L’euro en profite pour se maintenir autour de 1,1350 dollar, à un plus haut de trois semaines, avant la publication à 10h00 GMT de l’indice ZEW du moral des investisseurs en Allemagne.

TAUX

Les mouvements sont limités sur le marché obligataire avant les annonces de la Fed. Le rendement des bons du Trésor à dix ans évolue sous 2,6%, le marché anticipant la poursuite d’un ton accommodant de la part de la banque centrale américaine.

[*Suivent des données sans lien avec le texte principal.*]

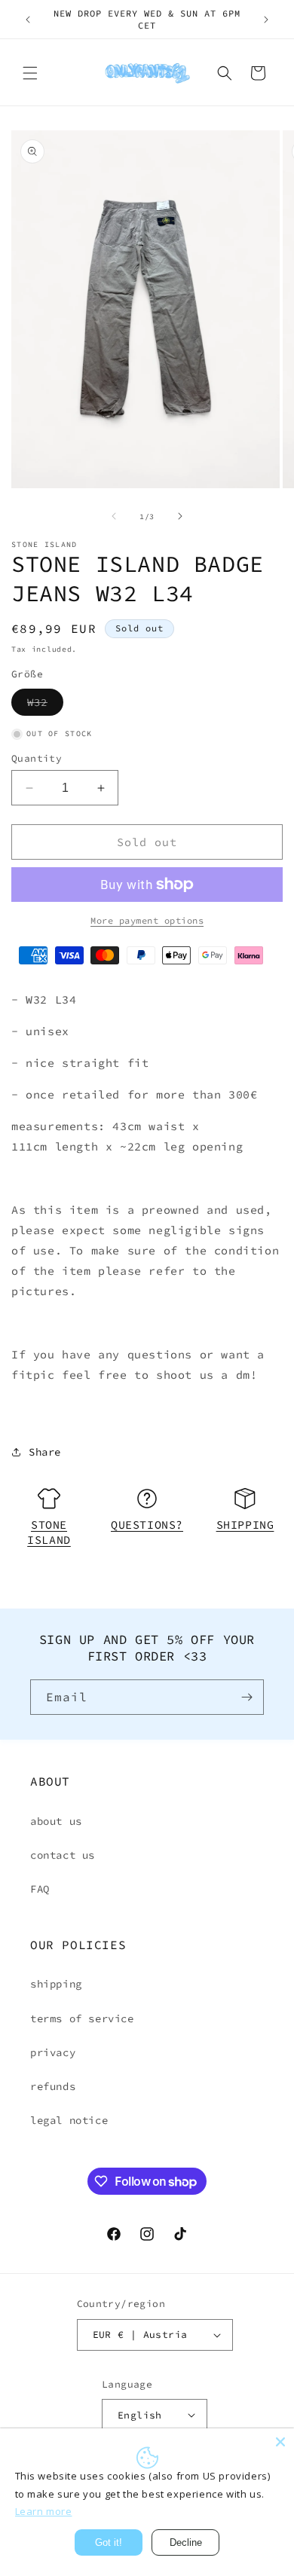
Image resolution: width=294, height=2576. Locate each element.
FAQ (40, 1889)
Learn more (43, 2511)
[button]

En Europe, le rendement du Bund allemand de même échéance évolue sur le seuil de 0,08%.

PÉTROLE

Les cours du brut sont proches de leurs récents plus hauts annuels, soutenus par la perspective d’une réduction prolongée de l’offre pétrolière. L’Opep et ses alliés, dits “Opep+”, ont annulé leur réunion prévue le mois prochain et ne devraient donc pas remettre en cause avant juin les baisses de production appliquées depuis janvier.

Le baril de brut léger américain (West Texas Intermediate, WTI) se traite à plus de 59 dollars et le Brent oscille autour de 67,80 dollars.

MÉTAUX

Le cours du palladium a touché un plus haut historique, le risque d’une interdiction de certaines exportations russes de métaux précieux alimentant les craintes sur l’offre de ce métal, utilisé notamment pour fabriquer des pots catalytiques de voitures.

Le cours spot du palladium a atteint 1.606,00 dollars l’once en séance.

La presse russe a rapporté la semaine dernière que le ministère russe du Commerce et de l’Industrie envisageait une interdiction temporaire des exportations de résidus de métaux précieux afin de soutenir son industrie de raffinage.